The wristwatch was once an absolute necessity, as much fashion statement as it was a practical piece of equipment. Phones in our pockets (and more often than not, in our faces) replaced the necessity of the wristwatch for the majority of people, and the fashion half of the equation really only interests a relatively small  subset of the population. The end result is that, aside from the recent emergence of smartwatches and fitness trackers, walking down the street it’s fairly unlikely you’ll see many people wearing a traditional watch.

But we think the scratch built wristwatch case recently shown off by [Colin Merkel] adds a new justification for wearing a watch: pride. From a chunk of steel rod stock, [Colin] walks through every step of the process to creating a professional looking watch case. This is actually his second attempt at the project; while his first one certainly didn’t look bad, he felt that he learned enough from his earlier mistakes that it was worth starting over from scratch. A man after our own heart, to be sure.

As you might imagine, construction of the watch is largely done on a lathe. [Colin] turns down the steel stock to create the case and case back, and eventually moves on to using a mill and grinder to cut out the strap arms.
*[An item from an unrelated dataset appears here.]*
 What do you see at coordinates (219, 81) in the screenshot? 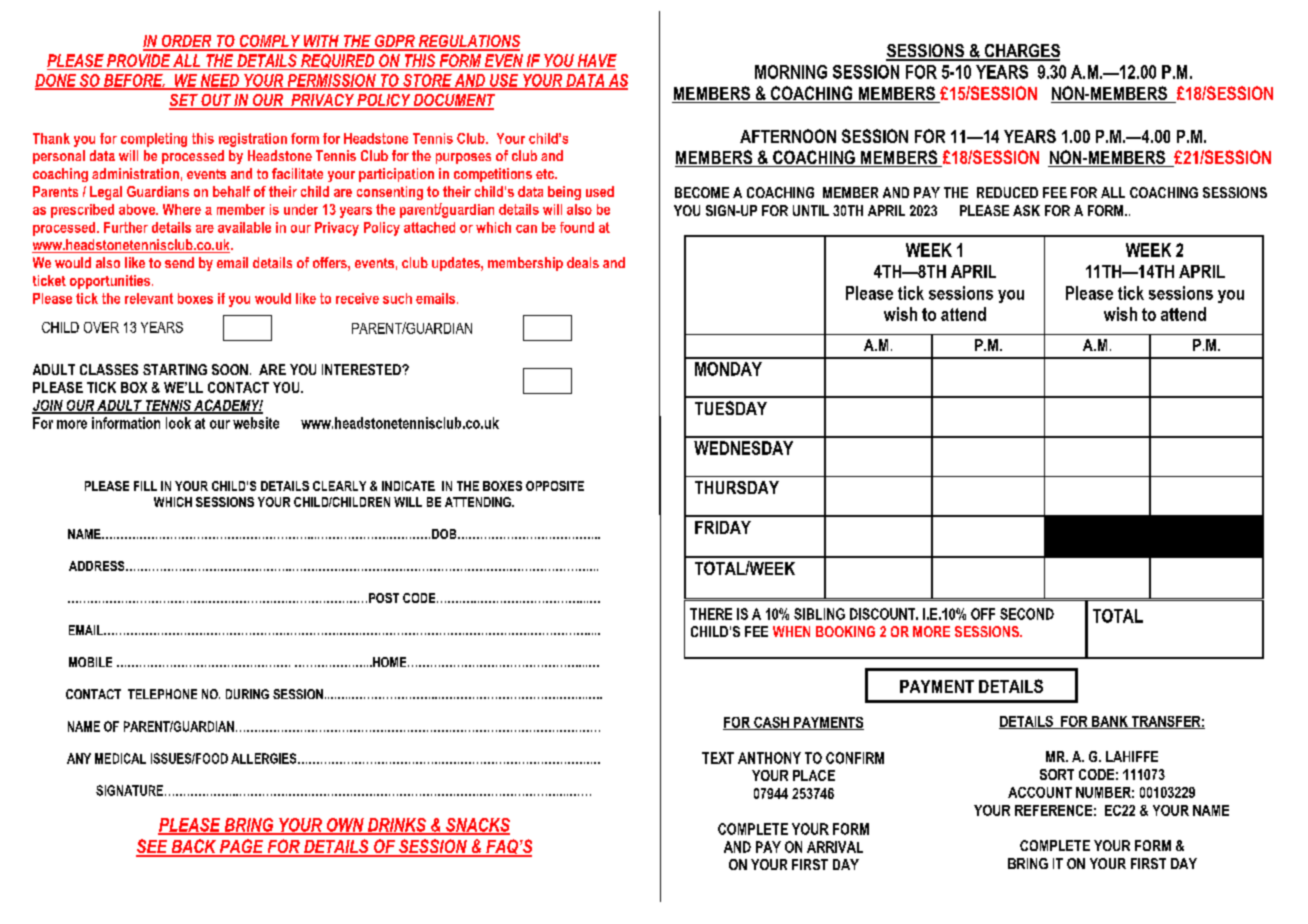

Perhaps the most interesting part of the build is the watch face itself. [Colin] uses a CNC to cut the marks into the dial, and after several iterations settled on a very classic looking layout. He then blues the dial by placing it in a bed of aluminum chips and heating it with a torch, creating a thin layer of iron oxide on the surface. This blued surface not only looks beautiful, but will protect the surface against corrosion. Finally, the marks themselves are brightened up by an application of white nail polish.

The watch purists (don’t worry, they are out there) will no doubt cry foul to see that [Colin] used an off-the-shelf Epson Y121E watch movement instead of trying to build his own. This if of course a bit like the classic Arduino argument; when there is already a perfected platform for you to build off of, why reinvent (literally) the wheel?

But if you insist, we’ve also covered somebody who took up the challenge of building his own movement. We also have no shortage of digital watch hacks, many of which even forgo those pesky little numbers.